Set down all the lines below, each one exactly as shown.

START Entries shown

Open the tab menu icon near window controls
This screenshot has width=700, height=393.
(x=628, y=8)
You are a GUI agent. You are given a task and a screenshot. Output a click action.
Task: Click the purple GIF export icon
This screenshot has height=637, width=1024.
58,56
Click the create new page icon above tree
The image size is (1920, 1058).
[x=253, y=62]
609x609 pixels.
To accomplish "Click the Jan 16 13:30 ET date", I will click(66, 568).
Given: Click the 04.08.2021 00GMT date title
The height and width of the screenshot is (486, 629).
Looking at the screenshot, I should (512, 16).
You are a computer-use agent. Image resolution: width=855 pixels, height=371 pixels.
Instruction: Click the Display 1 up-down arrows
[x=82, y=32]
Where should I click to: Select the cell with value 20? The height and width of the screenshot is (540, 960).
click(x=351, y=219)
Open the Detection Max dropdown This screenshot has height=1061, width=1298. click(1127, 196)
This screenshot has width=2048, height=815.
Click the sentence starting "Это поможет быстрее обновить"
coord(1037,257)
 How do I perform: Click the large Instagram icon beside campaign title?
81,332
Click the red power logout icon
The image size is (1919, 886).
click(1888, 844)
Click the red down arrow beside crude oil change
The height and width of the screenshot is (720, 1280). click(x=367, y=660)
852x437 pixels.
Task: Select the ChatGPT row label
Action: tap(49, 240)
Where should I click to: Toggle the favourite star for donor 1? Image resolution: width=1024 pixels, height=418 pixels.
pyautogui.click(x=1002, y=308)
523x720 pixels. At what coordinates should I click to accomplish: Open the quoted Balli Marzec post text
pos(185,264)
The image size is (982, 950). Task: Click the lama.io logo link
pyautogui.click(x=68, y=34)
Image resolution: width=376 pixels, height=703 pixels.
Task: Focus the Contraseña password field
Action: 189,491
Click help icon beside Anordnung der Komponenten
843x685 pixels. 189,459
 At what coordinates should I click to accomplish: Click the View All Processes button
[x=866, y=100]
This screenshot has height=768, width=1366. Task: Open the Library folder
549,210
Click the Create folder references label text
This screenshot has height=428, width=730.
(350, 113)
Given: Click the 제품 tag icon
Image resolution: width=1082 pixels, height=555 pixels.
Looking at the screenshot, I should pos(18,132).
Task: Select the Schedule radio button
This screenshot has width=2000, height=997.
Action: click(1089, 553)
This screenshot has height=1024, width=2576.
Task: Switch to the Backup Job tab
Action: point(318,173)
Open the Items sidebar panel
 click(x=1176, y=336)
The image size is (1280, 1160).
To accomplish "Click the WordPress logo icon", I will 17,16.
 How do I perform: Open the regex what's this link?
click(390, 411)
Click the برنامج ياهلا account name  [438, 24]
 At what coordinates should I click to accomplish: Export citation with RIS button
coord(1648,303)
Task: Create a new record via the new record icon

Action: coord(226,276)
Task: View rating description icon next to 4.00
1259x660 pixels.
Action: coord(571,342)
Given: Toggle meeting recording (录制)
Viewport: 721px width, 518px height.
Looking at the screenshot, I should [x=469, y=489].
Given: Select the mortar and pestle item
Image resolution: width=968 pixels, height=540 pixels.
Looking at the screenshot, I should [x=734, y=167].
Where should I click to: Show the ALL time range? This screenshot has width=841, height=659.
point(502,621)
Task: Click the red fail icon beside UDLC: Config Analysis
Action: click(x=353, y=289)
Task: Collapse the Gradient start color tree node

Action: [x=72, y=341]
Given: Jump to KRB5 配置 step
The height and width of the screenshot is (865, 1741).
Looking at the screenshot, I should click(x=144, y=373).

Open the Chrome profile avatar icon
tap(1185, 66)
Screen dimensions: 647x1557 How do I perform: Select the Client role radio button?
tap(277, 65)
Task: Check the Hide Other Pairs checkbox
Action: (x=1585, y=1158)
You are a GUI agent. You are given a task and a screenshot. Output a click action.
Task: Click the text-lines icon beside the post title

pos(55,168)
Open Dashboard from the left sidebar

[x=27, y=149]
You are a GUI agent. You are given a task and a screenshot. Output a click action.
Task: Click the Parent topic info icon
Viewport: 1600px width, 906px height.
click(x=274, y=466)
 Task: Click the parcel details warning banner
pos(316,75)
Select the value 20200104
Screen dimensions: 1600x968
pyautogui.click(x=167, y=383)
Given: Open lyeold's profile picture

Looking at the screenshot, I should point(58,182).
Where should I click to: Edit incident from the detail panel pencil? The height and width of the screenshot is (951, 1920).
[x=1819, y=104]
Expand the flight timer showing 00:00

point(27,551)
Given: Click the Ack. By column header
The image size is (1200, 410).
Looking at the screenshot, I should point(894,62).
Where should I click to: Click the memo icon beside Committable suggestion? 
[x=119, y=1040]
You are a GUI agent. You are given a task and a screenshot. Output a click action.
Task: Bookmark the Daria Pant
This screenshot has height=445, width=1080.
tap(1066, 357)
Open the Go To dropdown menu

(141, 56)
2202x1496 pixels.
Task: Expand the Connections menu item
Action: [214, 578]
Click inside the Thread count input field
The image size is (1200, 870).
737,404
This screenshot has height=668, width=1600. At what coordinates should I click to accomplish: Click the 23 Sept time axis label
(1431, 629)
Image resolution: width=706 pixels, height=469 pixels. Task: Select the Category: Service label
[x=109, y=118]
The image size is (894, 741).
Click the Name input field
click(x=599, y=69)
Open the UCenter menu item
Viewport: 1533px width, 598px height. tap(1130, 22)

END Entries shown

● Output for this task:
Open the tab menu icon near window controls
This screenshot has width=700, height=393.
(x=628, y=8)
You are a GUI agent. You are given a task and a screenshot. Output a click action.
Task: Click the purple GIF export icon
This screenshot has height=637, width=1024.
58,56
Click the create new page icon above tree
The image size is (1920, 1058).
[x=253, y=62]
609x609 pixels.
To accomplish "Click the Jan 16 13:30 ET date", I will click(66, 568).
Given: Click the 04.08.2021 00GMT date title
The height and width of the screenshot is (486, 629).
Looking at the screenshot, I should (512, 16).
You are a computer-use agent. Image resolution: width=855 pixels, height=371 pixels.
Instruction: Click the Display 1 up-down arrows
[x=82, y=32]
Where should I click to: Select the cell with value 20? The height and width of the screenshot is (540, 960).
click(x=351, y=219)
Open the Detection Max dropdown This screenshot has height=1061, width=1298. click(1127, 196)
This screenshot has width=2048, height=815.
Click the sentence starting "Это поможет быстрее обновить"
coord(1037,257)
 How do I perform: Click the large Instagram icon beside campaign title?
81,332
Click the red power logout icon
The image size is (1919, 886).
click(1888, 844)
Click the red down arrow beside crude oil change
The height and width of the screenshot is (720, 1280). click(x=367, y=660)
852x437 pixels.
Task: Select the ChatGPT row label
Action: tap(49, 240)
Where should I click to: Toggle the favourite star for donor 1? Image resolution: width=1024 pixels, height=418 pixels.
pyautogui.click(x=1002, y=308)
523x720 pixels. At what coordinates should I click to accomplish: Open the quoted Balli Marzec post text
pos(185,264)
The image size is (982, 950). Task: Click the lama.io logo link
pyautogui.click(x=68, y=34)
Image resolution: width=376 pixels, height=703 pixels.
Task: Focus the Contraseña password field
Action: 189,491
Click help icon beside Anordnung der Komponenten
843x685 pixels. 189,459
 At what coordinates should I click to accomplish: Click the View All Processes button
[x=866, y=100]
This screenshot has height=768, width=1366. Task: Open the Library folder
549,210
Click the Create folder references label text
This screenshot has height=428, width=730.
(350, 113)
Given: Click the 제품 tag icon
Image resolution: width=1082 pixels, height=555 pixels.
Looking at the screenshot, I should pos(18,132).
Task: Select the Schedule radio button
This screenshot has width=2000, height=997.
Action: click(1089, 553)
This screenshot has height=1024, width=2576.
Task: Switch to the Backup Job tab
Action: point(318,173)
Open the Items sidebar panel
 click(x=1176, y=336)
The image size is (1280, 1160).
To accomplish "Click the WordPress logo icon", I will 17,16.
 How do I perform: Open the regex what's this link?
click(390, 411)
Click the برنامج ياهلا account name  [438, 24]
 At what coordinates should I click to accomplish: Export citation with RIS button
coord(1648,303)
Task: Create a new record via the new record icon

Action: coord(226,276)
Task: View rating description icon next to 4.00
1259x660 pixels.
Action: coord(571,342)
Given: Toggle meeting recording (录制)
Viewport: 721px width, 518px height.
Looking at the screenshot, I should [x=469, y=489].
Given: Select the mortar and pestle item
Image resolution: width=968 pixels, height=540 pixels.
Looking at the screenshot, I should [x=734, y=167].
Where should I click to: Show the ALL time range? This screenshot has width=841, height=659.
point(502,621)
Task: Click the red fail icon beside UDLC: Config Analysis
Action: click(x=353, y=289)
Task: Collapse the Gradient start color tree node

Action: [x=72, y=341]
Given: Jump to KRB5 配置 step
The height and width of the screenshot is (865, 1741).
Looking at the screenshot, I should click(x=144, y=373).

Open the Chrome profile avatar icon
tap(1185, 66)
Screen dimensions: 647x1557 How do I perform: Select the Client role radio button?
tap(277, 65)
Task: Check the Hide Other Pairs checkbox
Action: (x=1585, y=1158)
You are a GUI agent. You are given a task and a screenshot. Output a click action.
Task: Click the text-lines icon beside the post title

pos(55,168)
Open Dashboard from the left sidebar

[x=27, y=149]
You are a GUI agent. You are given a task and a screenshot. Output a click action.
Task: Click the Parent topic info icon
Viewport: 1600px width, 906px height.
click(x=274, y=466)
 Task: Click the parcel details warning banner
pos(316,75)
Select the value 20200104
Screen dimensions: 1600x968
pyautogui.click(x=167, y=383)
Given: Open lyeold's profile picture

Looking at the screenshot, I should point(58,182).
Where should I click to: Edit incident from the detail panel pencil? The height and width of the screenshot is (951, 1920).
[x=1819, y=104]
Expand the flight timer showing 00:00

point(27,551)
Given: Click the Ack. By column header
The image size is (1200, 410).
Looking at the screenshot, I should point(894,62).
Where should I click to: Click the memo icon beside Committable suggestion? 
[x=119, y=1040]
You are a GUI agent. You are given a task and a screenshot. Output a click action.
Task: Bookmark the Daria Pant
This screenshot has height=445, width=1080.
tap(1066, 357)
Open the Go To dropdown menu

(141, 56)
2202x1496 pixels.
Task: Expand the Connections menu item
Action: [214, 578]
Click inside the Thread count input field
The image size is (1200, 870).
737,404
This screenshot has height=668, width=1600. At what coordinates should I click to accomplish: Click the 23 Sept time axis label
(1431, 629)
Image resolution: width=706 pixels, height=469 pixels. Task: Select the Category: Service label
[x=109, y=118]
The image size is (894, 741).
Click the Name input field
click(x=599, y=69)
Open the UCenter menu item
Viewport: 1533px width, 598px height. tap(1130, 22)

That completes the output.